## Direction
Rewrite each of the items below, replacing "How do I perform" with "How can I carry out" and keeping everything else the same. Omit the pictures from your version.

Data items:
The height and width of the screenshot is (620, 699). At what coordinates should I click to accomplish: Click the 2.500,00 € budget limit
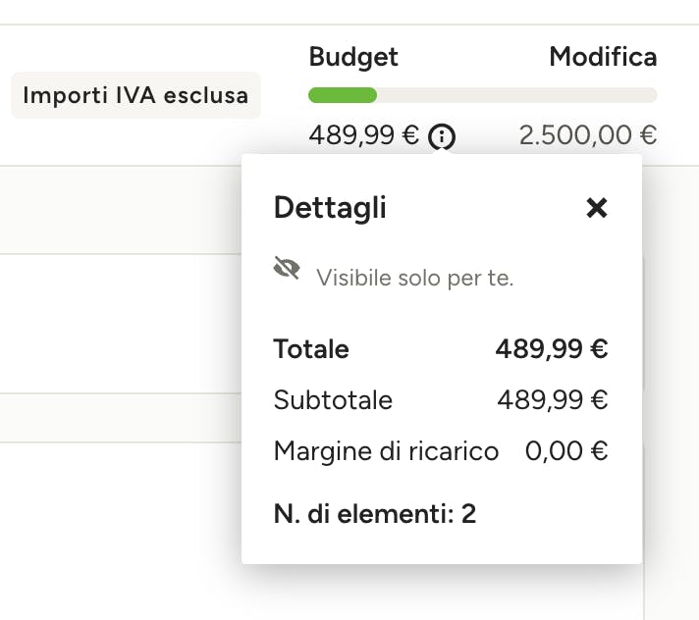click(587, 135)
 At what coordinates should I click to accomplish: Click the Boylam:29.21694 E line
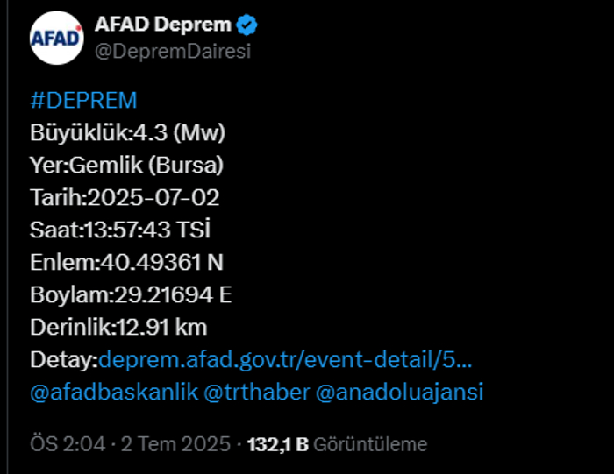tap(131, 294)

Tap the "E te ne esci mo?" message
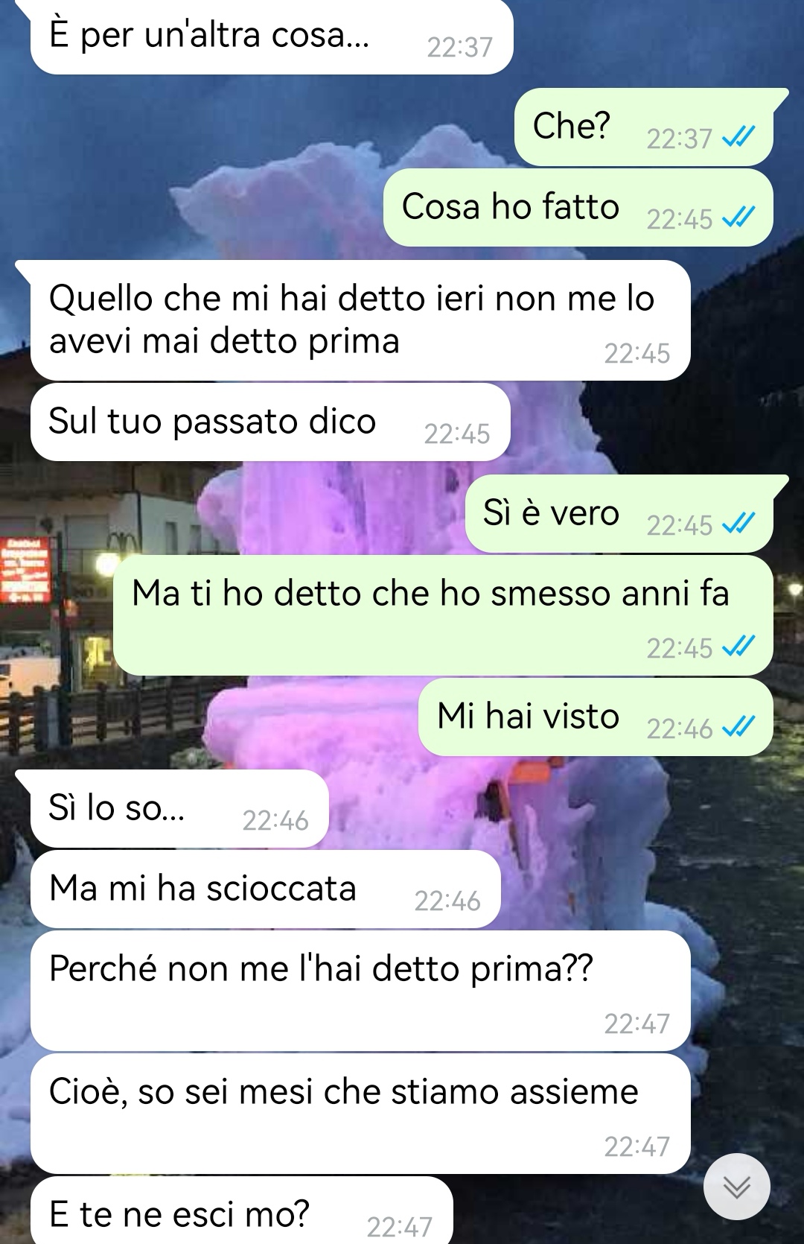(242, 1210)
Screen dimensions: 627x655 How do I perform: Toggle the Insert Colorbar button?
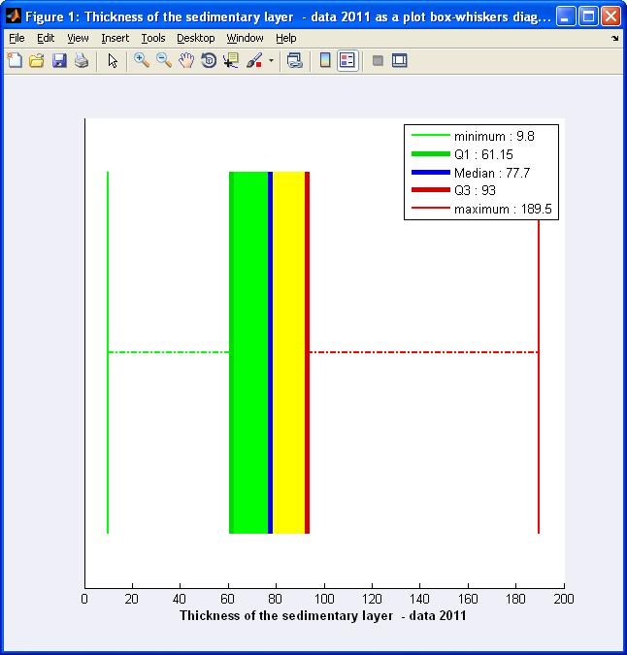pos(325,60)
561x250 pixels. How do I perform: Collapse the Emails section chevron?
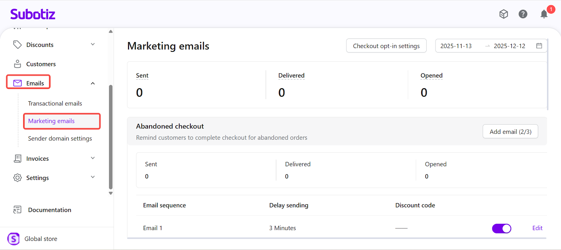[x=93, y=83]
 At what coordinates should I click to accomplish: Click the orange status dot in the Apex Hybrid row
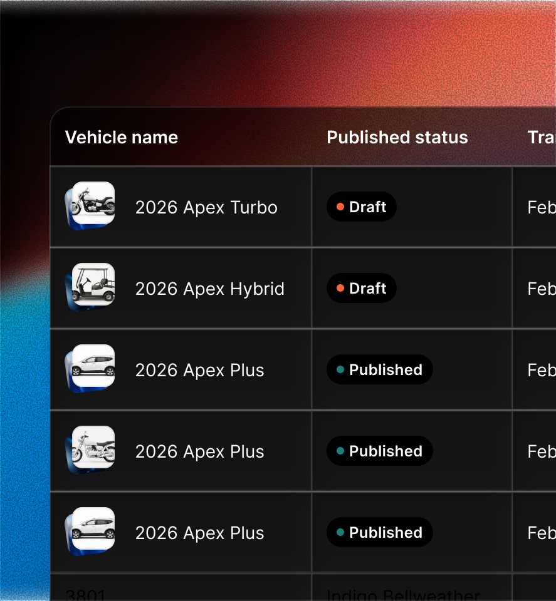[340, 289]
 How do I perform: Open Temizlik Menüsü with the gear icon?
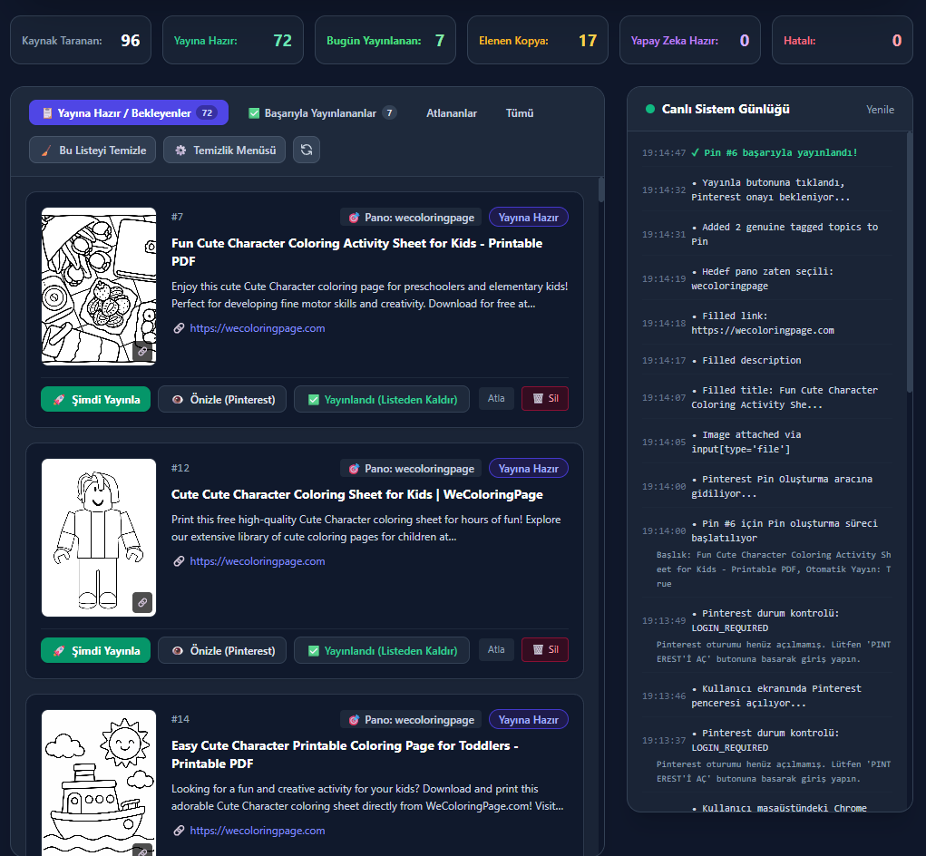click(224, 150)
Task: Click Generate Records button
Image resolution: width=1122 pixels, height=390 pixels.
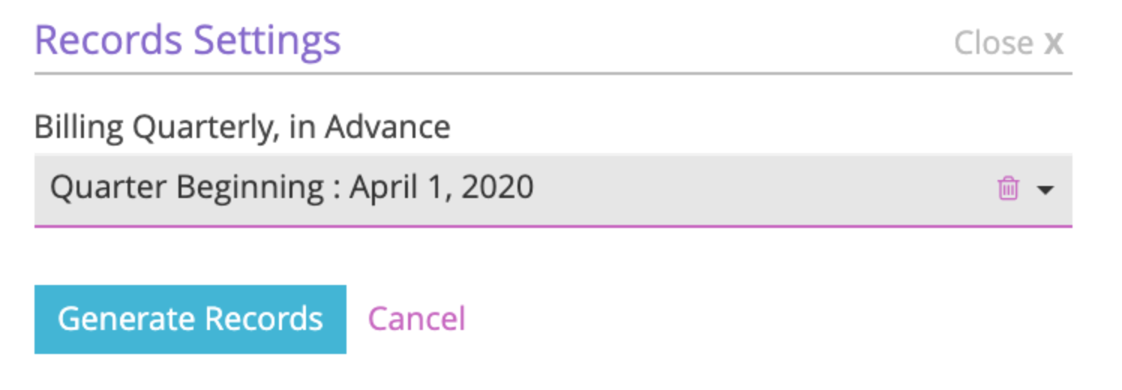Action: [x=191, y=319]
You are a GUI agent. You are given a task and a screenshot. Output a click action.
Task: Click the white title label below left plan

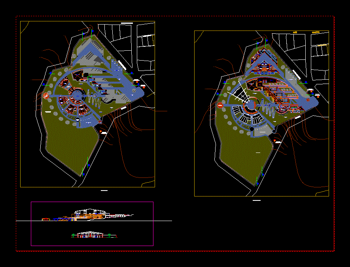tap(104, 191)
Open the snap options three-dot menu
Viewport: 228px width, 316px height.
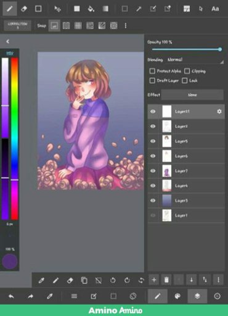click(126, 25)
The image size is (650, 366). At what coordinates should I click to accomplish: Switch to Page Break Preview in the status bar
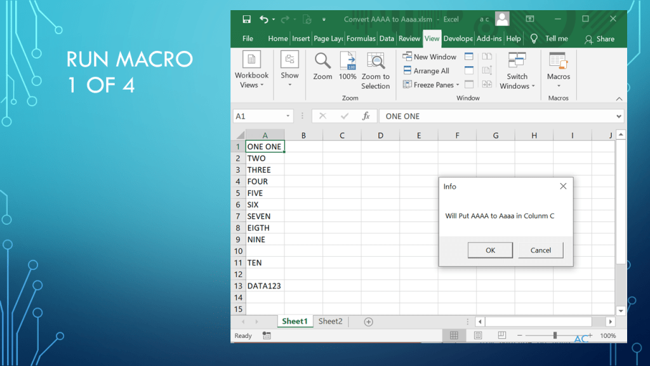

## Problem solution
The height and width of the screenshot is (620, 699). At what coordinates should I click to accomplish: Click the 2.500,00 € budget limit
click(587, 135)
 At what coordinates should I click to accomplish: Click the Boylam:29.21694 E line
tap(131, 294)

Tap the "E te ne esci mo?" message
(242, 1210)
Screen dimensions: 627x655 How can I carry out: Toggle the Insert Colorbar button?
pos(325,60)
561x250 pixels. How can I carry out: Collapse the Emails section chevron?
[x=93, y=83]
 At what coordinates should I click to accomplish: Click the orange status dot in the Apex Hybrid row
[340, 289]
 How can I carry out: Open Temizlik Menüsü with the gear icon?
click(224, 150)
Task: Click Generate Records button
Image resolution: width=1122 pixels, height=390 pixels.
Action: [x=191, y=319]
You are a GUI agent. You are given a task and a screenshot. Output a click action.
Task: Click the white title label below left plan

tap(104, 191)
Open the snap options three-dot menu
Viewport: 228px width, 316px height.
click(126, 25)
The image size is (650, 366). At what coordinates should I click to accomplish: Switch to Page Break Preview in the status bar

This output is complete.